***** Testo fornito

Devasta condominio dove abita la moglie: arrestato

In manette un 34enne che, armato con una spranga di ferro, ha mandato in frantumi i vetri delle porte d’ingresso del palazzo

REGGIO EMILIA – È finito in manette un giovane che ieri mattina ha dato in escandescenze devastando il condominio dove abita la moglie. Già da qualche anno l’uomo, un 34enne residente in città, aveva dovuto lasciare il tetto coniugale in conseguenza di un provvedimento del Tribunale che gli impediva di rimanere con i suoi figli, obbligandolo a vederli in tempi prefissati ed in presenza dell’assistente sociale, imposizione che da qualche tempo cominciava ad essere mal gradita. Da qui i fatti recenti.

La sera di martedì scorso, l’uomo si è presentato all’uscio dell’abitazione della moglie con la quale ha avuto un primo alterco, tanto da costringerla a trovare riparo, con i figli, nella casa della madre fuori città. Non pago, il 34enne, ieri mattina si è ripresentato alla porta della casa della molglie dove, non ottenendo risposta, si è armato di una spranga in ferro lunga 70 centimetri, con cui ha letteralmente distrutto due porte d’ingresso dello stabile.

Sul posto sono arrivati i carabinieri della stazione di Santa Croce, avvisati da alcuni condomini che avevano assistito alla scena. L’uomo ha detto loro che tanta violenza era motivata da un debito che un altro condomino aveva con lui. Versione, però, ben presto dimostratasi non veritiera. I militari lo hanno quindi arrestato con l’accusa di tentata violazione di domicilio aggravata. Il 34enne è stato trattenuto in casermad ove rimarrà a disposizione della magistratura reggiana, in attesa del rito direttissimo previsto per venerdì mattina.

**********

Consegna 1:
Nell'articolo sull'arresto a Reggio Emilia, con quale accusa i carabinieri hanno arrestato il 34enne?
Consegna 2:
Trascrivi dall'articolo sull'arresto a Reggio Emilia il brano che comincia con "Devasta condominio dove" e prosegue fino a "i fatti recenti.".

***** Materiale fornito

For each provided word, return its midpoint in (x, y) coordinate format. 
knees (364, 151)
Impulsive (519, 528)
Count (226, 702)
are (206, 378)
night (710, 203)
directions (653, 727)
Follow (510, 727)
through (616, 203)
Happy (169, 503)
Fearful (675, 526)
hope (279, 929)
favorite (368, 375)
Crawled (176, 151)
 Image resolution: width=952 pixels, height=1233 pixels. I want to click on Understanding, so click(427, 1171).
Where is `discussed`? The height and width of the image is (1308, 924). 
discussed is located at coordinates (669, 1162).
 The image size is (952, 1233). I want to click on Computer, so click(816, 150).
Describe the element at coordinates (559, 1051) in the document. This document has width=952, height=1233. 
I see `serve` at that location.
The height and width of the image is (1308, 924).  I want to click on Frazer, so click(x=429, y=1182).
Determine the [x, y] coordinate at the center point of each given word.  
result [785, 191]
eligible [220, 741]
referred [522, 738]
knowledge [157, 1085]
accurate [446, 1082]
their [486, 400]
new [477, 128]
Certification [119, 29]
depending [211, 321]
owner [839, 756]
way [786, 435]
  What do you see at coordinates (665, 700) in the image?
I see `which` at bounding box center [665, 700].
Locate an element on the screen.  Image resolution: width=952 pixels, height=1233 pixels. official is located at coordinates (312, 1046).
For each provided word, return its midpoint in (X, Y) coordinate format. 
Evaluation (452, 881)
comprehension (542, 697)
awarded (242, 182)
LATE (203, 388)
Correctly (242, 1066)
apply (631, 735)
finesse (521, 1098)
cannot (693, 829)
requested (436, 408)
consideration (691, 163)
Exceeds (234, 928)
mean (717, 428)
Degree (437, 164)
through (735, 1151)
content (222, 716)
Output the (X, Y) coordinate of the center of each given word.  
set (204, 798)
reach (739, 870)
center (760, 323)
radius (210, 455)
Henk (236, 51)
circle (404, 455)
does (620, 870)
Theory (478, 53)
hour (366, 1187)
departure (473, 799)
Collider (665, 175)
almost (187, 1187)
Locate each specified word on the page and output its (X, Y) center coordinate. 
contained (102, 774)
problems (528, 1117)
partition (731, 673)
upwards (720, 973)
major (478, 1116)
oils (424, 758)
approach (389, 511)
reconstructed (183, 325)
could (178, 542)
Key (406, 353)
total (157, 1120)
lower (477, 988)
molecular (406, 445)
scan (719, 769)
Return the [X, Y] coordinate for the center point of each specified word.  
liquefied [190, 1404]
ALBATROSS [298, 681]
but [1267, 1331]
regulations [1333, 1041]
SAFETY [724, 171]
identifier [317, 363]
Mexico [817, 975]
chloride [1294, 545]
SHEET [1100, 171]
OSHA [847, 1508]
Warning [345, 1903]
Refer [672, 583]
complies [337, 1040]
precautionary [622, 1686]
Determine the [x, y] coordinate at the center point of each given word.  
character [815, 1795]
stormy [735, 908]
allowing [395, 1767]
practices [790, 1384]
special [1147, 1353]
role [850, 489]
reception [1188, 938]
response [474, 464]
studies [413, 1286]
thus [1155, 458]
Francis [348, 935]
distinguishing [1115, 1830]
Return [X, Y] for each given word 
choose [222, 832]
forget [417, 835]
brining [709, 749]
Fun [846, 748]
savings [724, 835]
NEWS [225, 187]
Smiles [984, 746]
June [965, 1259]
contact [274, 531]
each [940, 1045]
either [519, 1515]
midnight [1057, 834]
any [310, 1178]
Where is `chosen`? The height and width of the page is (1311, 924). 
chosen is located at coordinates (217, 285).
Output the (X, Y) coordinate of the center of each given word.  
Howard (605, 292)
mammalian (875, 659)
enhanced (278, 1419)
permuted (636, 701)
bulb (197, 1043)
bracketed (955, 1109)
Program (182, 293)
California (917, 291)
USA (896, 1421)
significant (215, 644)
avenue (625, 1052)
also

**********

Risposta 1:
Tentata violazione di domicilio aggravata.

Risposta 2:
Devasta condominio dove abita la moglie: arrestato

In manette un 34enne che, armato con una spranga di ferro, ha mandato in frantumi i vetri delle porte d’ingresso del palazzo

REGGIO EMILIA – È finito in manette un giovane che ieri mattina ha dato in escandescenze devastando il condominio dove abita la moglie. Già da qualche anno l’uomo, un 34enne residente in città, aveva dovuto lasciare il tetto coniugale in conseguenza di un provvedimento del Tribunale che gli impediva di rimanere con i suoi figli, obbligandolo a vederli in tempi prefissati ed in presenza dell’assistente sociale, imposizione che da qualche tempo cominciava ad essere mal gradita. Da qui i fatti recenti.